SSE = sum((predTest - ElantraTest$ElantraSales)^2)
SSE
## [1] 190757747
#Ans:190757747
##################################
#PROBLEM 6.3 - COMPARING TO A BASELINE
#What would the baseline method predict for all observations in the test set? Remember that the baseline method we use predicts the average outcome of all observations in the training set.
baseline = mean(ElantraTrain$ElantraSales)
baseline
## [1] 14462.25
#Ans:14462.25
#EXPLANATION:The baseline method that is used in the R-Squared calculation (to compute SST, the total sum of squares) simply predicts the mean of ElantraSales in the training set for every observation (i.e., without regard to any of the independent variables).
#################################
#PROBLEM 6.4 - TEST SET R-SQUARED
#What is the test set R-Squared?
1-190757747/701375142
## [1] 0.7280232
#Ans:0.7280232
#EXPLANATION:You can compute the SST as the sum of the squared differences between ElantraSales in the testing set and the mean of ElantraSales in the training set:
SST<-sum((ElantraTest$ElantraSales-mean(ElantraTrain$ElantraSales))^2)
SST
## [1] 701375142
#then R-Squared=1-SSE/SST
##############################
#PROBLEM 6.5 - ABSOLUTE ERRORS
#What is the largest absolute error that we make in our test set predictions?
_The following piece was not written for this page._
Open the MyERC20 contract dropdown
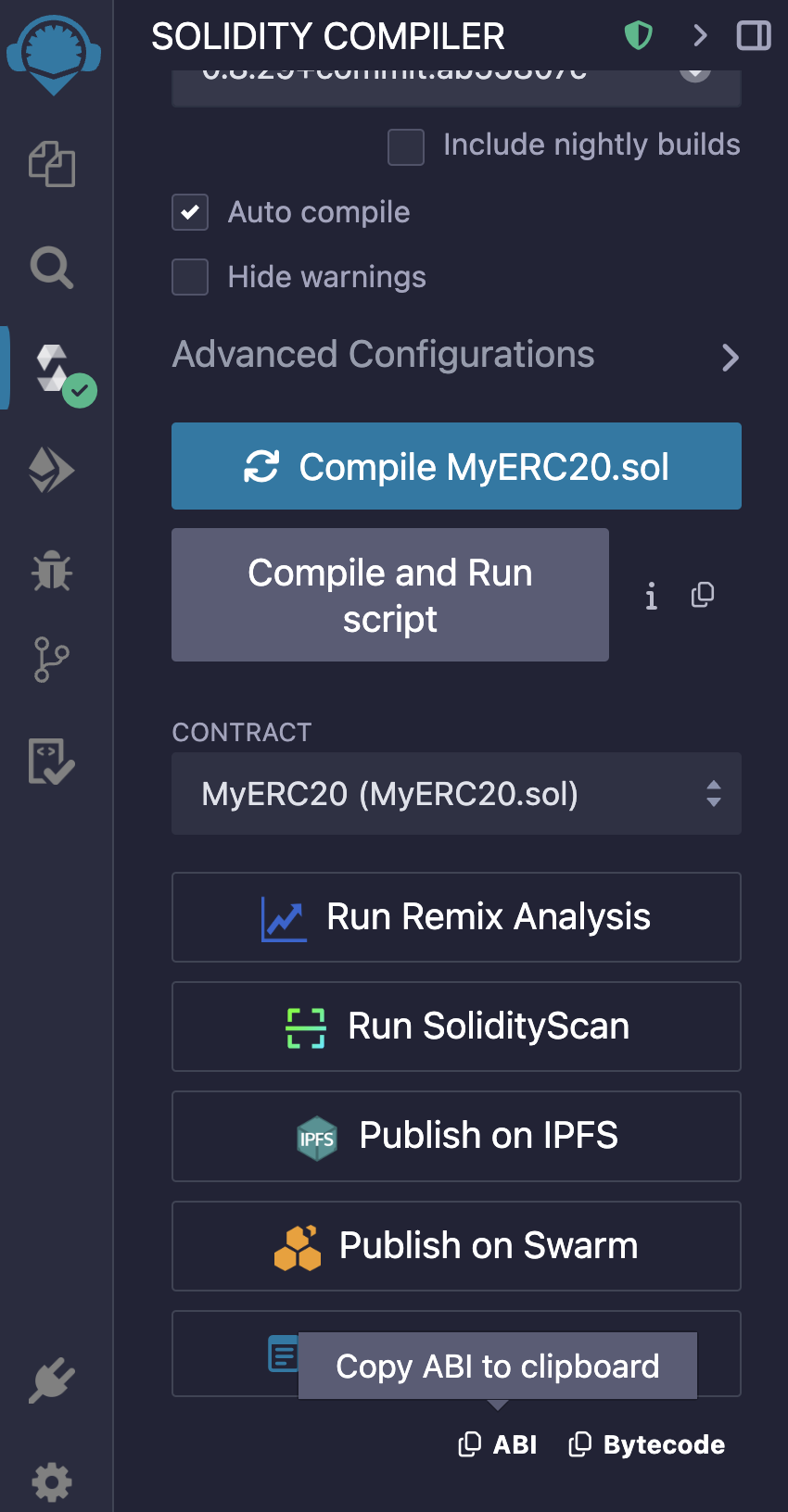The image size is (788, 1512). [456, 794]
sort(abs(predTest - ElantraTest$ElantraSales),decreasing = TRUE)
## 14 22 18 34 4 38 30
## 7491.4877 6903.3078 5997.2221 4392.9279 3088.6588 2482.2349 2245.0544
## 9 26 50 42 46 5 10
## 2187.5530 2021.6654 934.0051 658.5309 631.7978 490.4278 394.2148
#or
max(abs(predTest- ElantraTest$ElantraSales))
## [1] 7491.488
#Ans:7491.488
########################
#PROBLEM 6.6 - MONTH OF LARGEST ERROR
#In which period (Month,Year pair) do we make the largest absolute error in our prediction?
ElantraTest$Month[which.max(abs(predTest - ElantraTest$ElantraSales))]
## [1] 3
#Ans:03/2013
#This returns 5, which is the row number in ElantraTest corresponding to the period for which we make the largest absolute error.